:: TEXT SECTION

E. The second to last sentence in Section 3(c) is deleted in its entirety and replaced with the following sentence:
“In the event that the Executive receives reduced payments and benefits hereunder, such payments and benefits will be reduced in accordance with an ordering rule agreed to in writing by the Company and Executive not later than December 31, 2008 and subject to the requirements of Section 409A.”
F. The following sentence is added to the end of Section 3(f):
“Any refund or payment made pursuant to this Section 3(f) shall be consistent with the ordering rule set forth in the second to last sentence of Section 3(c).”
     5. TARP CPP Restrictions.

::::
:: EXTRACTED DATA

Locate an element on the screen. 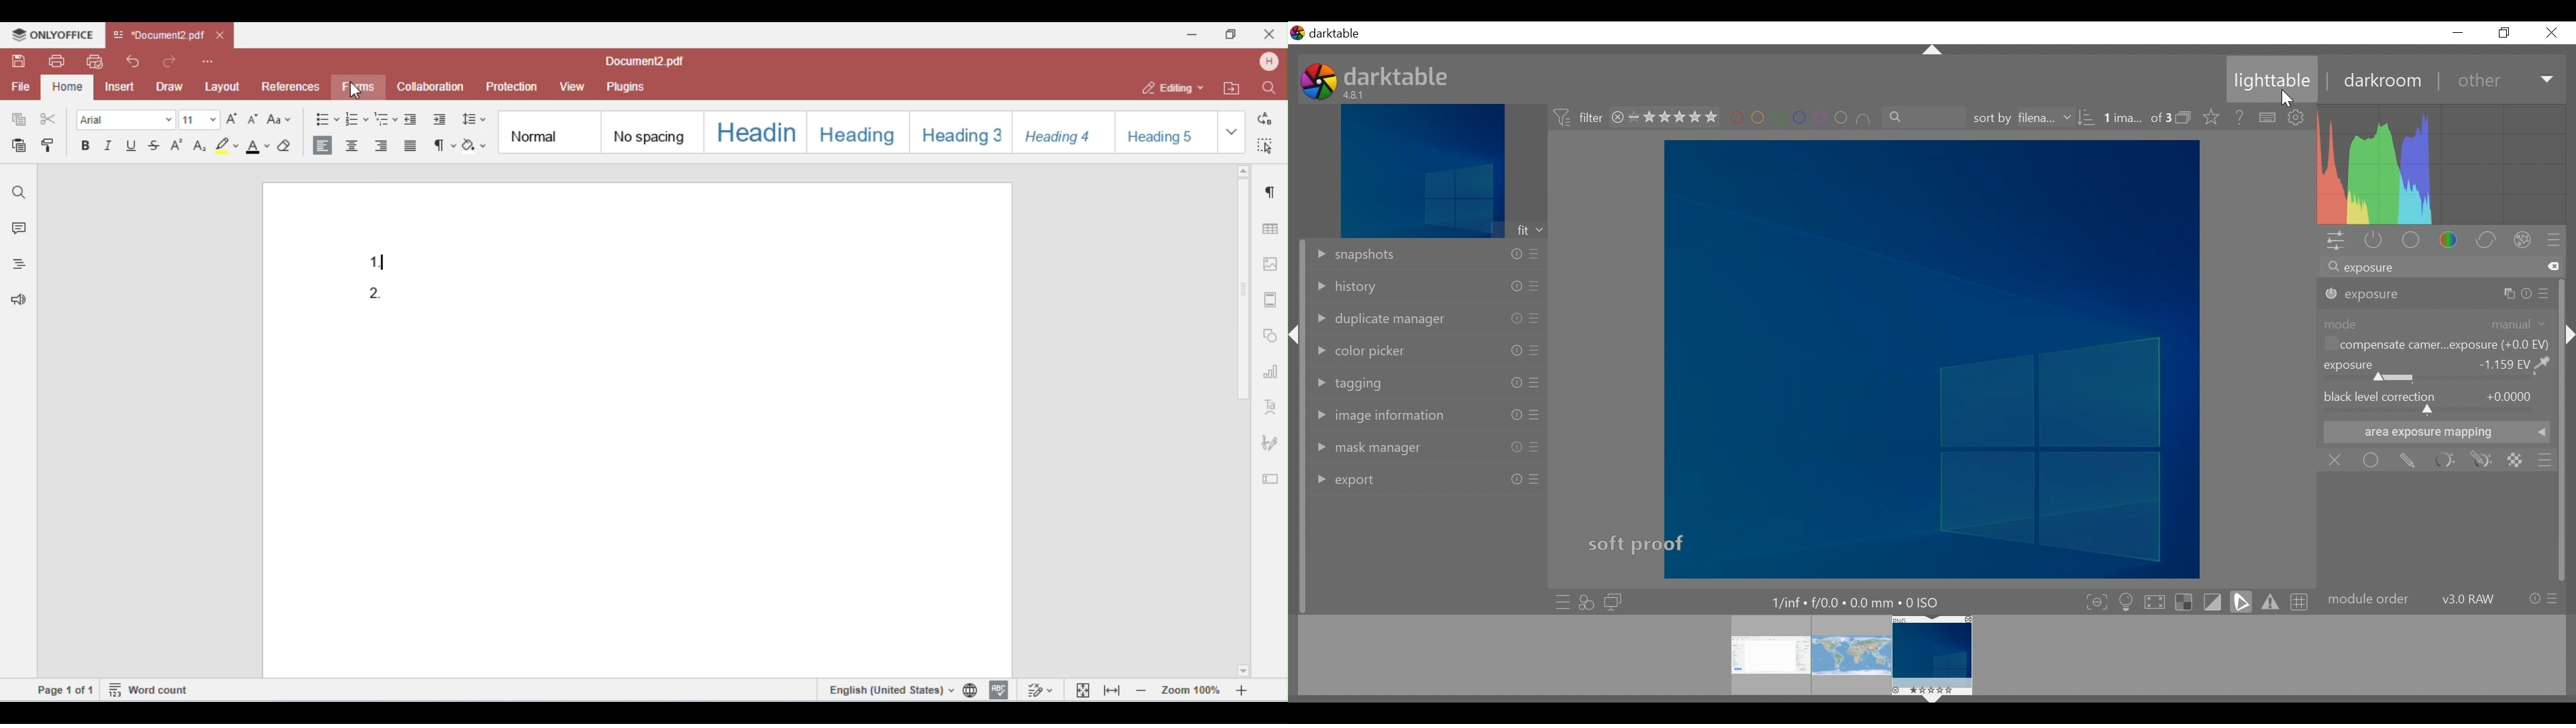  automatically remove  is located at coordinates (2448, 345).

::::
:: EXTRACTED DATA

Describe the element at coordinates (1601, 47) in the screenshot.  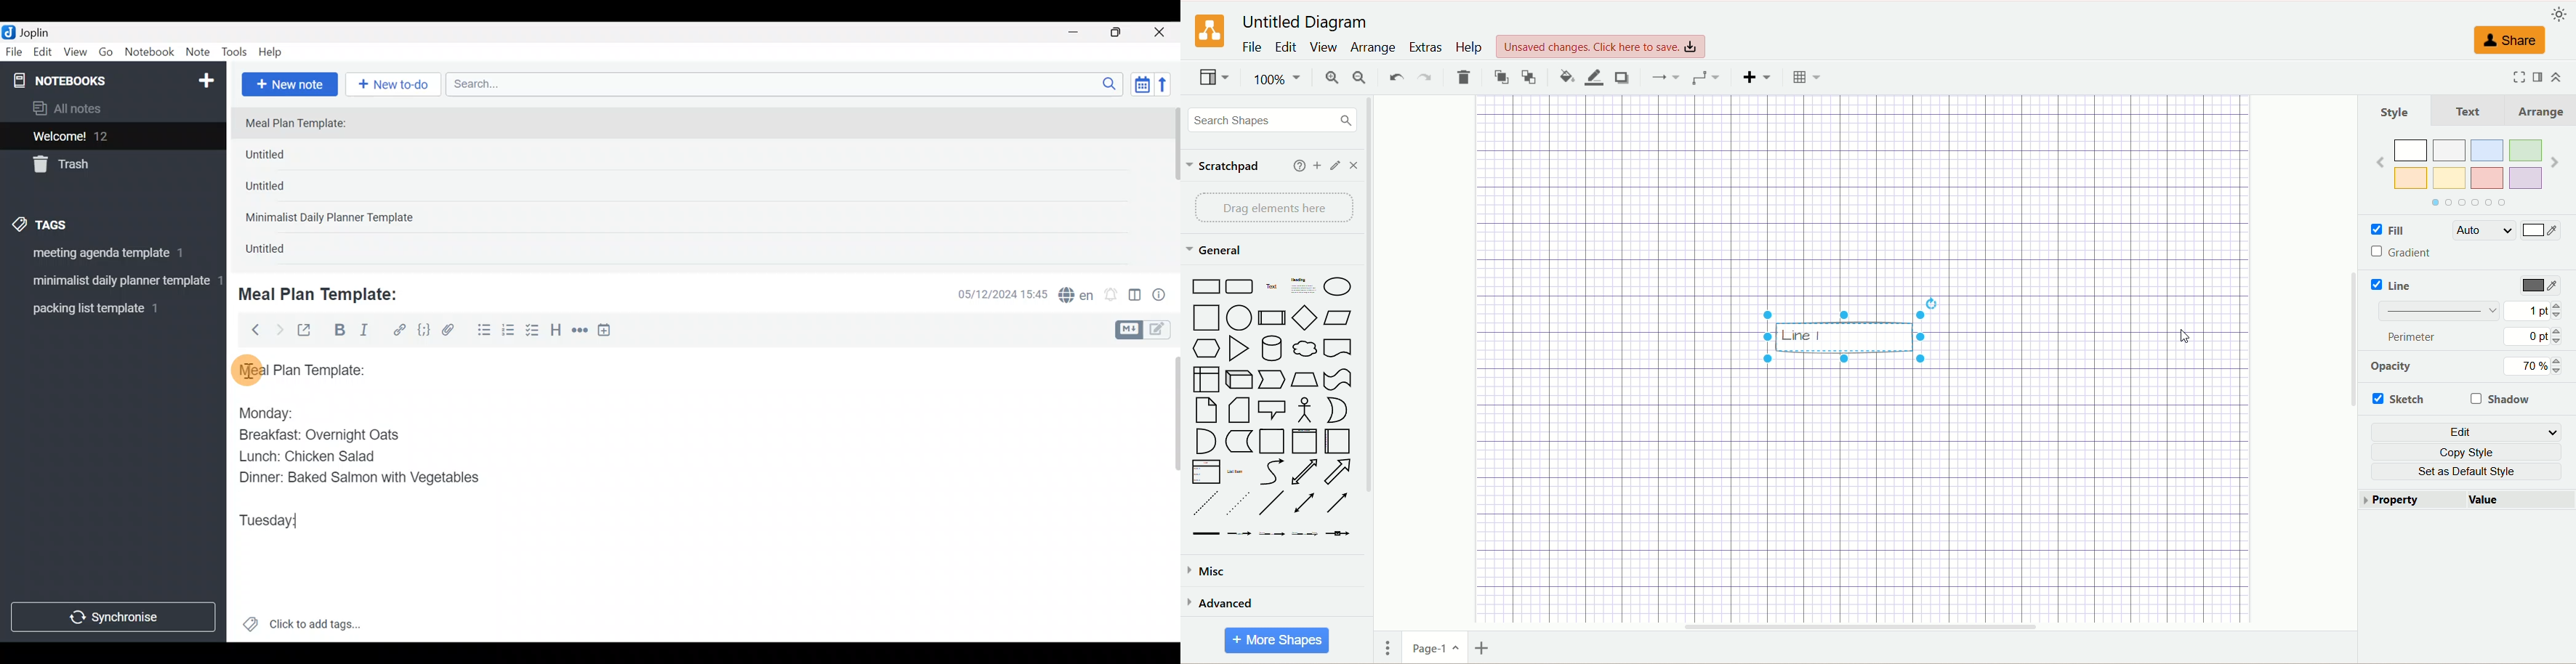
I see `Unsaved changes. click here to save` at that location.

::::
:: EXTRACTED DATA

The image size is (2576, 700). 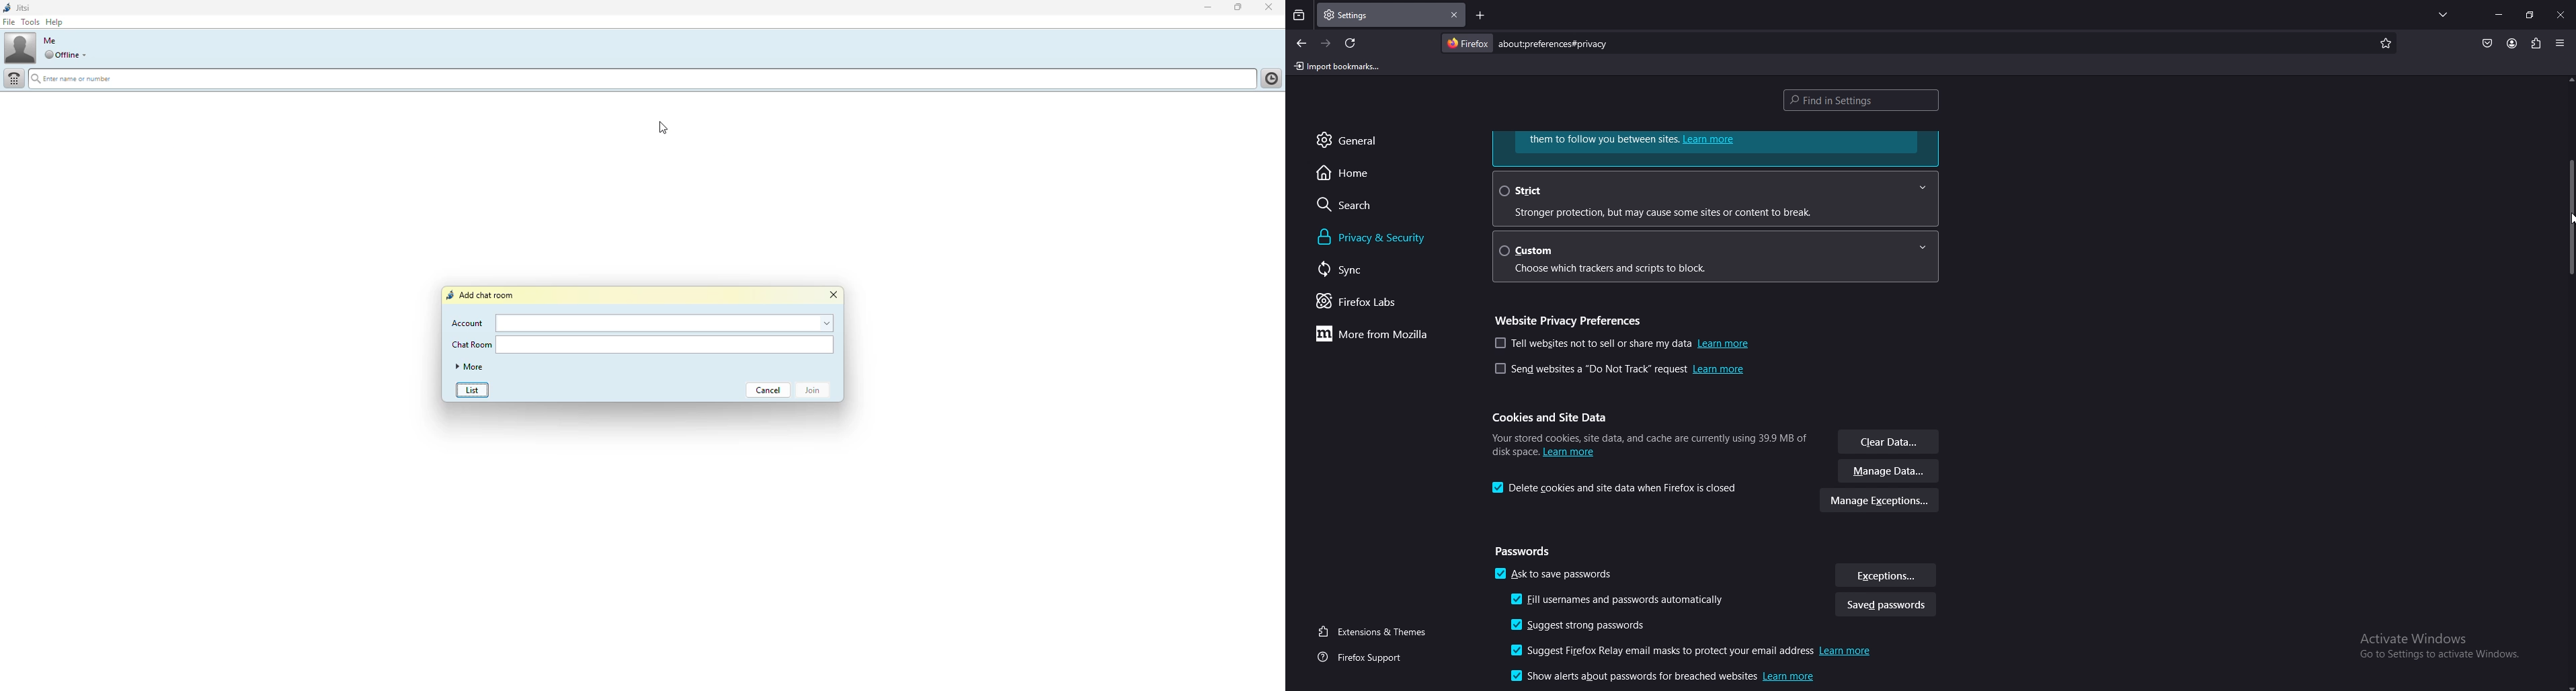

::::

▶ WRITTEN TASKS
1: Rewrite the amendment excerpt from "E. The second" to "TARP CPP Restrictions.", putting "sequencing rule" in place of "ordering rule".
2: Answer these questions using the amendment excerpt:
(a) By what date must the Company and Executive agree in writing on the ordering rule?
(b) To the end of which section is a sentence added?
(c) Which sentence in Section 3(c) is deleted?
3: Explain, based on the amendment excerpt, what rule any refund or payment made under Section 3(f) must follow, and what that rule is.
The data plays no part in this work.

▶ ANSWERS IN ORDER
1:
E. The second to last sentence in Section 3(c) is deleted in its entirety and replaced with the following sentence:
“In the event that the Executive receives reduced payments and benefits hereunder, such payments and benefits will be reduced in accordance with an sequencing rule agreed to in writing by the Company and Executive not later than December 31, 2008 and subject to the requirements of Section 409A.”
F. The following sentence is added to the end of Section 3(f):
“Any refund or payment made pursuant to this Section 3(f) shall be consistent with the sequencing rule set forth in the second to last sentence of Section 3(c).”
     5. TARP CPP Restrictions.

2:
(a) December 31, 2008
(b) Section 3(f)
(c) The second to last sentence

3: Any refund or payment made under Section 3(f) must be consistent with the ordering rule set forth in the second to last sentence of Section 3(c). That rule governs how reduced payments and benefits are reduced. The Company and Executive must agree to it in writing no later than December 31, 2008, and it is subject to the requirements of Section 409A.